1. A splicing high-resilience ground mat is characterized by comprising the following raw materials in parts by weight: 100 parts of component A, 30-40 parts of component B, 3-8 parts of organic toughening agent, 3-5 parts of first inorganic reinforcing toughening agent, 1-3 parts of second inorganic reinforcing toughening agent and 5-10 parts of cuttlebone powder;

the component A comprises the following components in parts by weight: 100 parts of polyether polyol 330N, 36308-12 parts of polymer polyol, 330.2-0.3 part of catalyst A, 3000.2-0.3 part of catalyst A, 0.2-0.3 part of silicone oil, 1-1.2 parts of cross-linking agent, 1-1.5 parts of initiator, 1.5-2 parts of water, 2-2.3 parts of pore-forming agent and 1-1.2 parts of silicone surfactant;

2. A spliceable high-resilience floor mat according to claim 1, wherein: the organic toughening agent is fibroin.
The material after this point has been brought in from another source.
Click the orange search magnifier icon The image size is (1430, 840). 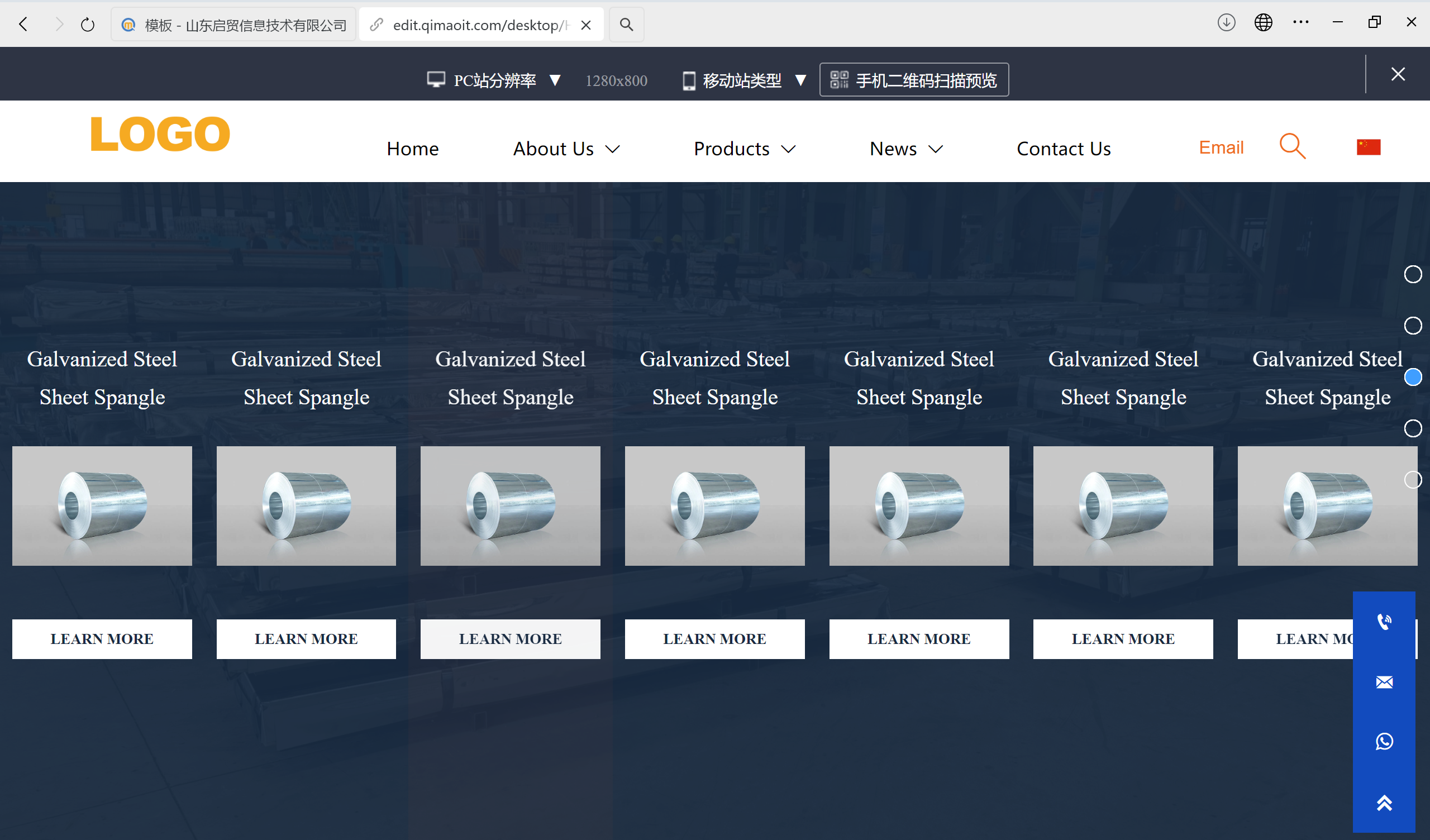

3. A spliceable high-resilience floor mat according to claim 1, wherein: the first inorganic reinforcing and toughening agent is tetrapod-like nano zinc oxide whisker.

4. A spliceable high-resilience floor mat according to claim 1, wherein: the second inorganic reinforcing and toughening agent is calcium sulfate whisker.

5. A spliceable high-resilience floor mat according to claim 1, wherein: the initiator is glycerol.

6. A spliceable high-resilience floor mat according to claim 1, wherein: the cross-linking agent is diethanolamine.

7. A spliceable high-resilience floor mat according to claim 1, wherein: the type of the cell opener is ALLCHEM 3350.

8. A spliceable high-resilience floor mat according to claim 1, wherein: the first inorganic reinforcing and toughening agent is used after being treated by a silane coupling agent KH 550.

9. A spliceable high-resilience floor mat according to claim 1, wherein: the second inorganic reinforcing and toughening agent is used after being treated by a silane coupling agent KH 550.

10. A spliceable high-resilience floor mat according to claim 8 or 9, wherein: the first inorganic reinforcing and toughening agent and the second inorganic reinforcing and toughening agent adopt the same silane coupling agent KH550 treatment method, which specifically comprises the following steps: and (3) mixing the first inorganic reinforcing and toughening agent or the second inorganic reinforcing and toughening agent according to the weight ratio of 1 g: adding 5-10mL of the aqueous solution into acetone solution of silane coupling agent KH550, performing vortex oscillation for 2-3 minutes, and performing centrifugal drying.